Scope and Non-Goals¶
The scope of bijux-canon-agent is coordination that stays inspectable. It is not a general layer for all late-stage behavior in the system.
Scope Map¶
flowchart LR
workflow["workflow inputs"]
scope["agent scope"]
trace["trace-producing coordination"]
refuse["reasoning semantics, run authority, and maintainer automation stay out of scope"]

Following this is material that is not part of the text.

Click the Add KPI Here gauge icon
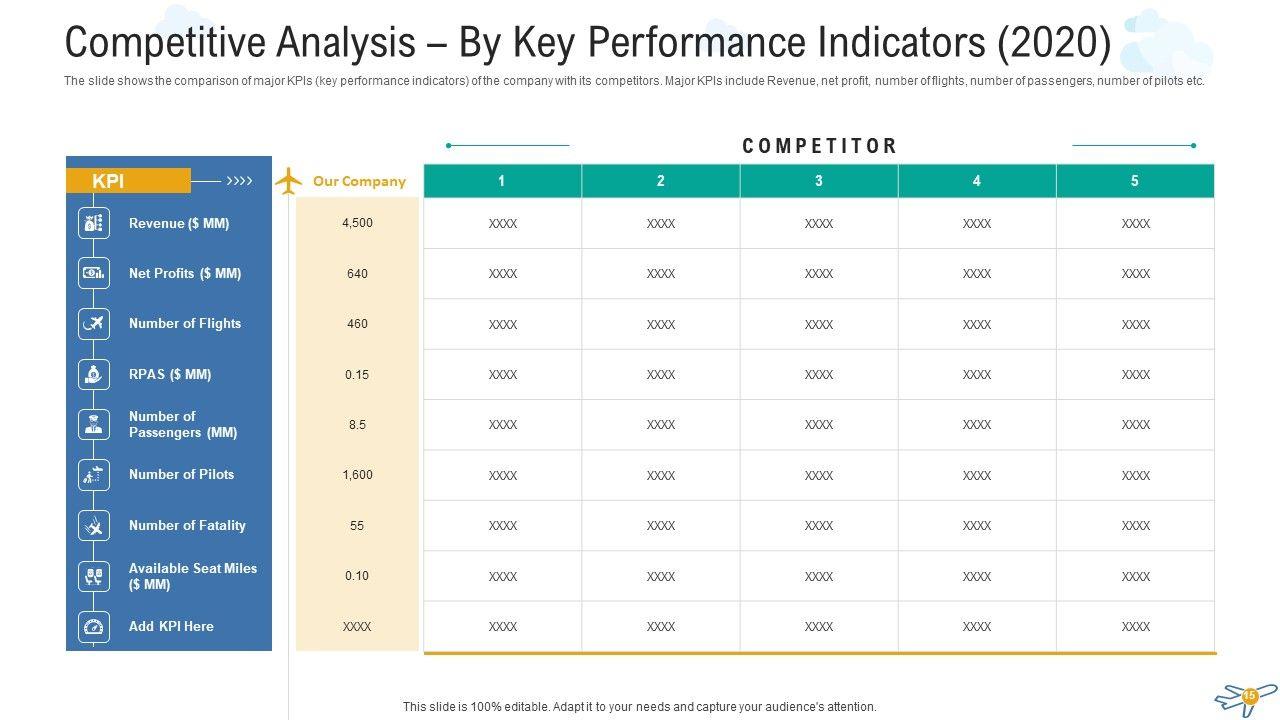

workflow --> scope --> trace
scope --> refuse
This page should make orchestration feel constrained on purpose. Agent owns how work is coordinated and exposed, but it should stop before redefining the lower package meaning or the final runtime verdict.
In Scope¶
- deterministic workflow progression across agent roles and steps
- trace-producing orchestration surfaces that explain what happened
- agent-facing contracts that callers and neighboring packages can inspect
Non-Goals¶
- retrieval or reasoning semantics inside lower packages
- final authority over persistence, replay acceptance, or governed runs
- repository-wide maintainer automation and release mechanics
Scope Check¶
If the change makes workflows harder to reconstruct from traces, the package is getting more magical instead of more useful.
Design Pressure¶
If agent becomes a catch-all for anything late in the chain, traces stop being enough to reconstruct what happened. The non-goals preserve orchestration as a reviewable layer instead of a vague convenience layer.